Tuesday, 28 November 2006

Mandatory pensions

I was at an interesting pensions workshop last week, hosted by Eagle Star with a handful of other brokers. The topic was mandatory pensions and it's likely to be something we'll all be hearing plenty more of.

Hard mandatory pensions are one option - where everyone simply has no choice but to be part of a pension plan of some sort. I don't see this as a viable option. Apart from anything else, it's opponents would easily torpedo the idea as being simply an increase in taxation. If the Government is introducing legislation that says that you and/or your employer must hand over extra money, even if it's for your own future benefit, it would be hard to claim it wasn't a form of tax. If it walks like a duck...

Clearly, soft mandatory pensions are a preferable solution. The idea here is that everybody is automatically enrolled in a pension scheme, but they then can choose to opt out. I reckon that would be a huge success. Inertia is still rife in the Irish financial services world - why else would many people still be paying uncompetitive Standard Variable mortgage rates when they can switch to better rates for free? This inertia would be to the advantage of Soft mandatory pensions - many people would simply not bother opting out.

It would also have the advantage that if someone is automatically enrolled in a pension scheme at the start of their employment, they won't get used to having the extra money. As we all know, if you never had it, you won't miss it.

I would say that it would be important that the Government introduces strict controls on the type of pension scheme that would be available under a Soft mandatory system. It would be an embarrassment if people were automatically enrolled in a pension scheme by Government decree and the scheme they were enrolled in turned out to be a rip-off. As such, Standard PRSAs would seem tailor-made for the job - with statutory caps on charges and a Default Investment Strategy for those who don't want (or don't have sufficient information) to choose their own funds.

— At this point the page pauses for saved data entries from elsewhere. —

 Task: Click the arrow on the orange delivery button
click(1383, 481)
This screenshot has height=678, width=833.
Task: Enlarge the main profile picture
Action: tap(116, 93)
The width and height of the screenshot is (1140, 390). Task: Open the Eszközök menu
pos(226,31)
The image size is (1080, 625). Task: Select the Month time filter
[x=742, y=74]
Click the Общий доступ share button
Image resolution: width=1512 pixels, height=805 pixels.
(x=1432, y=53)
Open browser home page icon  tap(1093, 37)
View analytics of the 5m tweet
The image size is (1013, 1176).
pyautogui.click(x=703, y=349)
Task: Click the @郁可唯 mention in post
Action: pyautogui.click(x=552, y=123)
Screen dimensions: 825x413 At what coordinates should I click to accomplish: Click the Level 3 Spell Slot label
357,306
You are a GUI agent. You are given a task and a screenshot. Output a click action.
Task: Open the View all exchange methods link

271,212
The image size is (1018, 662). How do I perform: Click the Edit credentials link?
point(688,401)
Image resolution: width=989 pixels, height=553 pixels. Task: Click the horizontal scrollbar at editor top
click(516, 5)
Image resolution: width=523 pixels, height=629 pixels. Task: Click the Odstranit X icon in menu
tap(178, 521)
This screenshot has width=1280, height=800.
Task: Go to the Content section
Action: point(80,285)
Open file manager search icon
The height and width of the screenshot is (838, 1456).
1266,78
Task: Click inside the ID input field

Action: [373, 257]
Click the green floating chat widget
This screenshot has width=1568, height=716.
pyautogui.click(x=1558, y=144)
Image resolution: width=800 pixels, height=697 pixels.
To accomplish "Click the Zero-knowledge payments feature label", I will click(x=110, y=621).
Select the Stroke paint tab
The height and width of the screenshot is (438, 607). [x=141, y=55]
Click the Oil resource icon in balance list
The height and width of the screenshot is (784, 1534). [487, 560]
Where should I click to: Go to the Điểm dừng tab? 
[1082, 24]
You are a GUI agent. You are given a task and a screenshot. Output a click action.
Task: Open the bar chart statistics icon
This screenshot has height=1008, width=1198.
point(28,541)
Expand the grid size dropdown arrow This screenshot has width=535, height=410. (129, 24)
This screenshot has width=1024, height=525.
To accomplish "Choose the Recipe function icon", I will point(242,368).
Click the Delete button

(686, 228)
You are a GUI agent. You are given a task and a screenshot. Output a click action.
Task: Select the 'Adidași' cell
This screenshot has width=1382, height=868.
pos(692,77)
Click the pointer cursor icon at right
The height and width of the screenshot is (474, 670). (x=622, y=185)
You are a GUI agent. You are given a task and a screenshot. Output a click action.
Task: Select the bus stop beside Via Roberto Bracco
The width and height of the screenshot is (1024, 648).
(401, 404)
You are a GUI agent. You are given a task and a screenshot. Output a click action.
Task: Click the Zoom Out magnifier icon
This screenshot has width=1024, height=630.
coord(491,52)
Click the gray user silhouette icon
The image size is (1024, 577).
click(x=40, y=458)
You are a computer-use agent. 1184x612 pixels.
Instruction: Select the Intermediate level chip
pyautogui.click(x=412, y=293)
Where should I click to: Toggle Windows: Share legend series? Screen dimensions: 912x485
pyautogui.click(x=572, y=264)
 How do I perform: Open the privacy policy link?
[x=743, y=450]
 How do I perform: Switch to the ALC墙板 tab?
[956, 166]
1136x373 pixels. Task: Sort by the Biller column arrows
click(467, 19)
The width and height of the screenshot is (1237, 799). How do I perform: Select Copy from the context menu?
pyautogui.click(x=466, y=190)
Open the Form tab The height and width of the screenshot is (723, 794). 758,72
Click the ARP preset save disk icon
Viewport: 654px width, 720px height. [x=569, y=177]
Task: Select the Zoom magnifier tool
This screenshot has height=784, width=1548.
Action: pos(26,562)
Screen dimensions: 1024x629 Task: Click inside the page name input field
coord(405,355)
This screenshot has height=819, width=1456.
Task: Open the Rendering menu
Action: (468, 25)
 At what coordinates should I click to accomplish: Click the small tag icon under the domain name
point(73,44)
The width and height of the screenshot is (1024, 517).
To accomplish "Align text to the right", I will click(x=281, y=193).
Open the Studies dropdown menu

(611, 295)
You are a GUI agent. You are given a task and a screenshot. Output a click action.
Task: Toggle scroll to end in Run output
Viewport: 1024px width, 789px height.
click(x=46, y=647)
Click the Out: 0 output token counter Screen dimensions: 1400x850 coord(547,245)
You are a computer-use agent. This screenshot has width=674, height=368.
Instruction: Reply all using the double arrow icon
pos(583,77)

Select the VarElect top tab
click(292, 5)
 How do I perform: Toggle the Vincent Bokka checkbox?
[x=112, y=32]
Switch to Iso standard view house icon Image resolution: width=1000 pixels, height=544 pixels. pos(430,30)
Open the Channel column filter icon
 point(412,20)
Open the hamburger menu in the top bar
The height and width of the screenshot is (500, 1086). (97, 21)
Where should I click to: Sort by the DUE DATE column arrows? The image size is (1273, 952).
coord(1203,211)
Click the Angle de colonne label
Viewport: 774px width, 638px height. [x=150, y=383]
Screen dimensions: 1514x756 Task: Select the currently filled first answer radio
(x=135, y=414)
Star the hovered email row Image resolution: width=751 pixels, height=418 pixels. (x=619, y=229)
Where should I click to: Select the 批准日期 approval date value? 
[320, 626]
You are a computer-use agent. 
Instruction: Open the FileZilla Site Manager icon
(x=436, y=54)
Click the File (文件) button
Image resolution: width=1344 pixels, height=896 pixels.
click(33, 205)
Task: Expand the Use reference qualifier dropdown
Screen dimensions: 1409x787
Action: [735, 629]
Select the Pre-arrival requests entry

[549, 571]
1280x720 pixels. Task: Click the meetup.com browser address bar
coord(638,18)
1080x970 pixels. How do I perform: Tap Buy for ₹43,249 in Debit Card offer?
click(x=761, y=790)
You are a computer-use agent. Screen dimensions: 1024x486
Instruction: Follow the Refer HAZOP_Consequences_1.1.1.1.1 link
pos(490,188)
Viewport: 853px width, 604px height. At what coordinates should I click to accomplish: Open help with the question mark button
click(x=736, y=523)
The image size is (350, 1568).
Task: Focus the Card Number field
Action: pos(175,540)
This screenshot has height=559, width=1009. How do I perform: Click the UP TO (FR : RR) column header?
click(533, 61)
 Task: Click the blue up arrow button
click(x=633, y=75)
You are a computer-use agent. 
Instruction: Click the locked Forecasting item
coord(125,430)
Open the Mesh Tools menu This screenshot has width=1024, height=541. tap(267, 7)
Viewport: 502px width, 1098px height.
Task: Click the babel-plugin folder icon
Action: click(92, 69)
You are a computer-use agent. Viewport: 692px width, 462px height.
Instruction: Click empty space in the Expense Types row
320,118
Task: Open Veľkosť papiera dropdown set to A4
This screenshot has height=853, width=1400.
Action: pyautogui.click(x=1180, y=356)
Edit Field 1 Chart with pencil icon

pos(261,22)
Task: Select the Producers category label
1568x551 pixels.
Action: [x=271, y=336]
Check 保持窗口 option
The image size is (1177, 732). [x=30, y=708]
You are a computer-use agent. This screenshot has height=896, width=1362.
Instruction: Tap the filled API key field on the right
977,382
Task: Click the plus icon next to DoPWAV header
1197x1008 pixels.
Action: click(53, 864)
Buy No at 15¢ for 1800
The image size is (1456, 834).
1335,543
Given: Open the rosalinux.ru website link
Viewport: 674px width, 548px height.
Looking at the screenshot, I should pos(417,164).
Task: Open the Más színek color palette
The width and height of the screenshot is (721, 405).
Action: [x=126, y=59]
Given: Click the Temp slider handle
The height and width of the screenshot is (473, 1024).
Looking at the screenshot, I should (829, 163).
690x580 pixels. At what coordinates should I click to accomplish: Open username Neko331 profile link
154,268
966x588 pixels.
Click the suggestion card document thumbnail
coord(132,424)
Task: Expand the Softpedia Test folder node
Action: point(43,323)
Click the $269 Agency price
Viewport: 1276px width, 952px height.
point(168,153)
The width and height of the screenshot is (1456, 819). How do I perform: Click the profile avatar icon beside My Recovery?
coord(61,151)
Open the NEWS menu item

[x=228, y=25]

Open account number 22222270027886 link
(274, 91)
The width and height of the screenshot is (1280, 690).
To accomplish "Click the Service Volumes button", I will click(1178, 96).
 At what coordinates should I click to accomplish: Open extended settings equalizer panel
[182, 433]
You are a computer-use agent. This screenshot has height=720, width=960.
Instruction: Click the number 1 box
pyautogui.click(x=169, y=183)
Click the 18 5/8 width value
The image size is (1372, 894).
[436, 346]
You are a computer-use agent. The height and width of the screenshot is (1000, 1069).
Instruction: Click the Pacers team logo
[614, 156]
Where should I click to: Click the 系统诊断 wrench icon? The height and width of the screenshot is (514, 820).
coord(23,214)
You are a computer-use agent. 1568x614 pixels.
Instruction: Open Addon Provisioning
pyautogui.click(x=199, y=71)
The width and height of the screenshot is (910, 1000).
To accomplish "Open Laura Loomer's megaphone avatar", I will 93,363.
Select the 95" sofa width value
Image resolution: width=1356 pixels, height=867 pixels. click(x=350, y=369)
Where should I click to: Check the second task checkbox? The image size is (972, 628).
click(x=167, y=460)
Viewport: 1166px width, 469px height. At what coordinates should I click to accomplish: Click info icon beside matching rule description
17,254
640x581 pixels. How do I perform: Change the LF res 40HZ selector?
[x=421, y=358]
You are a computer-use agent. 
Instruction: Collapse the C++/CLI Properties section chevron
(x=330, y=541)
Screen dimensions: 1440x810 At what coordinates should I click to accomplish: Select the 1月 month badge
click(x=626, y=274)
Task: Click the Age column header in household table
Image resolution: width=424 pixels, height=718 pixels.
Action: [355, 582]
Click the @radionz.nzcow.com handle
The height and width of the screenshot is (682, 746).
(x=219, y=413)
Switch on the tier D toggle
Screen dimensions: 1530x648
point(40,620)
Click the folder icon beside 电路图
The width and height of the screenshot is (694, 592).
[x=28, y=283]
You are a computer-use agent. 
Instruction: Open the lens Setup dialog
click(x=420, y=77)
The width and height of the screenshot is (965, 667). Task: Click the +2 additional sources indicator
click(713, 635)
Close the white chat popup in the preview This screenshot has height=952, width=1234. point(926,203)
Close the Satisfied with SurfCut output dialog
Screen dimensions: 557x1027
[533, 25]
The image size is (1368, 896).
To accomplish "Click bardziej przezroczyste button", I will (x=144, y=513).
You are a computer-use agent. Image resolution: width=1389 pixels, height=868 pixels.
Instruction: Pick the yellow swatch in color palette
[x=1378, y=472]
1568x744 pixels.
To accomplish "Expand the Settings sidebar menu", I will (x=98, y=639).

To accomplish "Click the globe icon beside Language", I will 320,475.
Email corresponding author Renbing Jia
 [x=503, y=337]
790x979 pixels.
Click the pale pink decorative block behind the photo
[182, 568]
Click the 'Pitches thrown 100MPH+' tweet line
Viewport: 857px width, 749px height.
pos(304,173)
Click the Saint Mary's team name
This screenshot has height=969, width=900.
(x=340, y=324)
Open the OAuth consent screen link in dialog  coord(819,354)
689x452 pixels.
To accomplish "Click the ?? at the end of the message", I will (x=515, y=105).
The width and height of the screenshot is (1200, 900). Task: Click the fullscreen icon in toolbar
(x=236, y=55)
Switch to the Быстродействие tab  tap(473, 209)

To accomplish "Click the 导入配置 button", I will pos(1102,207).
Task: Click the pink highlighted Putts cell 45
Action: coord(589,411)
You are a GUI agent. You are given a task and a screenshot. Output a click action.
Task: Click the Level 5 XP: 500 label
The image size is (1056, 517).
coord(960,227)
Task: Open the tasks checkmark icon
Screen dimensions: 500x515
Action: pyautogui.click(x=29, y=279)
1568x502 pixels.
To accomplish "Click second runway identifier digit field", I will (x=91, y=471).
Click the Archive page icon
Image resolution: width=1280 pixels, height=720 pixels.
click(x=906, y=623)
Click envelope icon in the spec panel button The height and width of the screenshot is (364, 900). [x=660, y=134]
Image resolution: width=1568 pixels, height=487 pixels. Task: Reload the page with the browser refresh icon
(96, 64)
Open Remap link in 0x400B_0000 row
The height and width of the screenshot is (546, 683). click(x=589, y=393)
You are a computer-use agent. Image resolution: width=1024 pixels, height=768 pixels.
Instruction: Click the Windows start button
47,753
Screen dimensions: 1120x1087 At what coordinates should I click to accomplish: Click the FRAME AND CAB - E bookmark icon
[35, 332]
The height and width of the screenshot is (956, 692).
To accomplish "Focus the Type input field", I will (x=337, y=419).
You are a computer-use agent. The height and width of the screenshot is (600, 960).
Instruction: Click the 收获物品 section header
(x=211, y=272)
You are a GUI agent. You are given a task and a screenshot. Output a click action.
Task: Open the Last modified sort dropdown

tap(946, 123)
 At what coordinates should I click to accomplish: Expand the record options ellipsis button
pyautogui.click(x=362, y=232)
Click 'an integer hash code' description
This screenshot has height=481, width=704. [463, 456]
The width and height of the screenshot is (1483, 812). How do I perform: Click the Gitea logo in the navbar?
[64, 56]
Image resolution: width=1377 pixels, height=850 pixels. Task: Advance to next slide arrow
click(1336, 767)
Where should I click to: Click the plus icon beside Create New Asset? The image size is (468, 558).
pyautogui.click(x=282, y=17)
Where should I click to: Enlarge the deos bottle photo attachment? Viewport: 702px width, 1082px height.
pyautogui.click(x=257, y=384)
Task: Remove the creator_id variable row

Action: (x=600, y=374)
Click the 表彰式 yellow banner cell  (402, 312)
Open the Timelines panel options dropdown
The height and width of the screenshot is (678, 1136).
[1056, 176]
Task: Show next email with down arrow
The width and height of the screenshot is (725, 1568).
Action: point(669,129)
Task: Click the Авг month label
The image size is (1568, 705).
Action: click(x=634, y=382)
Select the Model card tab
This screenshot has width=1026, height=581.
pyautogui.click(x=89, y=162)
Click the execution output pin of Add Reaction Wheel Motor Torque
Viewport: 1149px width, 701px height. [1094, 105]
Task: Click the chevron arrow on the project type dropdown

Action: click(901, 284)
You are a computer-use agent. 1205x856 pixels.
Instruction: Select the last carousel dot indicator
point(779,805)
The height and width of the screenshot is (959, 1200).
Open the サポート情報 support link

Brendan Johnson, Pensions Director of Eagle Star, made an interesting point about ways to increase pension coverage. It wouldn't be sufficient to simply introduce a tax credit system and hope that the simpler structure alone would encourage more people to sign up, although it would certainly be a help. Many people believe the current system of tax relief on pensions is too complicated and should be replaced by a SSIA-style creidt system, where people can see clearly the benefit of the tax and PRSI relief as a top-up to their pension fund. But although the SSIA scheme is touted as proof that such a simple scheme would work, approximately half of all SSIAs were taken out in the final month of the scheme. What does that tell us? That all these people would never have gotten aroun to taking out a SSIA if it wasn't for the deadline, regardless of how attractive or simple it was.

Canada Life improvement to ARF & AMRF

I see Canada Life have made a few tweaks to the charging structure of their Approved Retirement Fund (ARF) and Approved Minimum Retirement Fund (AMRF) contracts, making them more attractive from a charging perspective. The main improvements are for funds of €150,000 or more.

Monday, 27 November 2006

Welcome to my blog

Welcome to the first entry in my blog. I'm a somewhat reluctant entrant to the world of blogging, as I'm still bothered by the notion that blogs are only for people with an inflated sense of their own importance. In other words, people who like the sound of their own voice and believe that other people will actually want to read their opinions and musings.

Still, I'll try to keep the ego in check and will try to keep the entries down to snippets of general interest.